Revolutions overturn the existing order. In both content and style then, Sergei Eisenstein’s ‘October’ (1928) was revolutionary cinema.

It depicts the 1917 revolution – not by following the story of individuals, but by portraying through allusion and re-enactment the clash of the class forces that transformed Russia and the world.

It opens with workers dismantling a statue of the tsar, setting the scene for the February revolution. The lives of the poor and oppressed are contrasted with the decadence of the aristocracy.

As workers decide they can’t take war and grinding poverty anymore, they move onto the streets.

The wavering of the ranks of the army – to defend the old order, or to join the masses in building a new one – is painted across the screen. When the state fights back, the rifles firing at the workers are intercut with scenes of the tsarist press – both aiming to maintain the interests of the elite.

This film is wholeheartedly on the side of the revolution. Many of those playing scenes or in the crowds were there ten years prior, active participants. The possibility, the inspiration, the human material to create such a film were born out of the revolution it portrays.

But so too was the film’s undoing. Commissioned to celebrate the tenth anniversary of its subject, the depiction of Trotsky leading events alongside Lenin did not suit the Stalinist cabal then engaged in pushing back many revolutionary gains.

The reminder of Trotsky’s role, just as the regime was purging him and others from the country, did Stalin’s cause no favours. So celluloid Trotsky was purged as well!

Even recut and changed, as with much revolutionary art, it fell out of official favour, replaced with dull, placid ‘socialist realism’.

The recently restored version of October, premiered in Berlin in 2012 and including Trotsky, stands as a testament to the time, and a pointer to the future of cinema and society.

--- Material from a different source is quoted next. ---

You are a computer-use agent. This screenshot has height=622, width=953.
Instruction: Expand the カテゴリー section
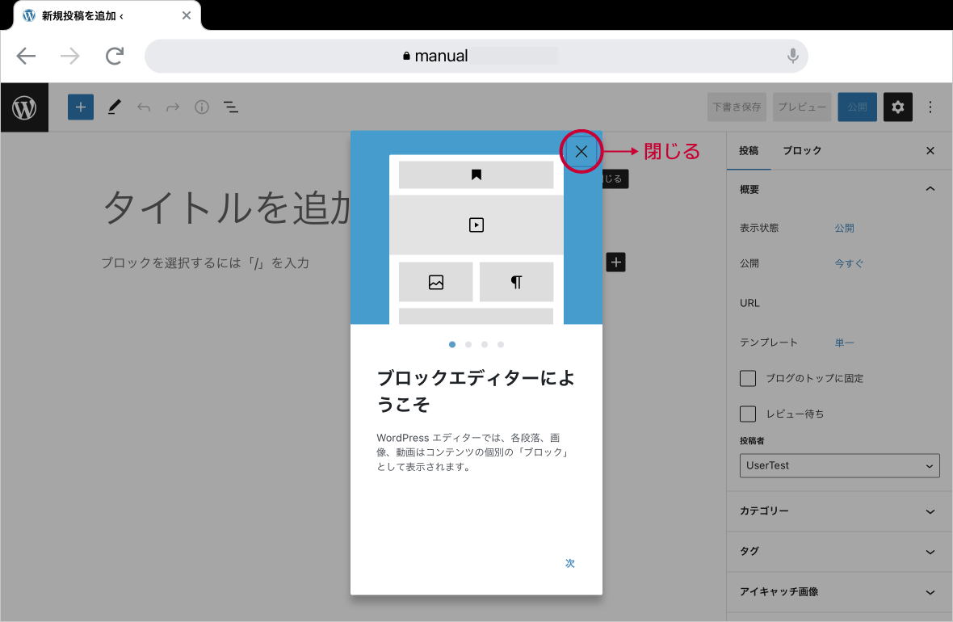838,511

Russian Revolution on Netflix: ’47 minutes I won’t get back’

Well there’s 47 minutes of my life I won’t get back. ‘The Russian Revolution’ on Netflix.

Basically, the Romanovs weren’t bad people; Nicholas II abdicated because he loved Russia; Lenin was a dictator; poor Rasputin was only trying to help the tsar’s son.

Virtually no mention of Trotsky. The only mention of the civil war was when it started and when it ended. And Lenin only became a revolutionary because the capitalists wouldn’t give his mother a lift to see his brother’s execution.

Oh, and apparently tsarist prison and exile was quite luxurious by today’s standards.

Jimmy Tyson

Countdown to Revolution on BBC 2: ‘right-wing overkill’

BBC 2’s documentary on Russian revolution. Right-wing overkill.

Anyone who has ever written a book attacking revolutionary Russia – Sebag Montefiore, Figes, Sebestyen, Rapaport, plus Martin Amis and the plummiest ever BBC correspondent Bridget Kendall.

Ranged against them? Tariq Ali and China Miéville. Call it balance if you want.

A relentless focus on psychology at the expense of an understanding of mass movements – Trotsky’s arrogance, Lenin’s desire for revenge for his brother’s death! To paraphrase Lenin: when everyone is a psychologist, no one is a psychologist.

These were utterly self-sacrificing men. Lenin did, yes, die of a stroke, but not before he took a bullet. And we know what happened to Trotsky.

An entirely predictable travesty.

Paul Gerrard

I thought the role of Stalin pre-revolution was over-egged. The programme focused on personalities and appearances excessively.

The fundamental differences between Trotsky and Stalin were glossed over. The end summation only had one short positive appraisal by Tariq Ali!

Gary Kandinsky

I only lasted ten minutes. Seemed like Lenin was a bit annoyed and decided to have a revolution.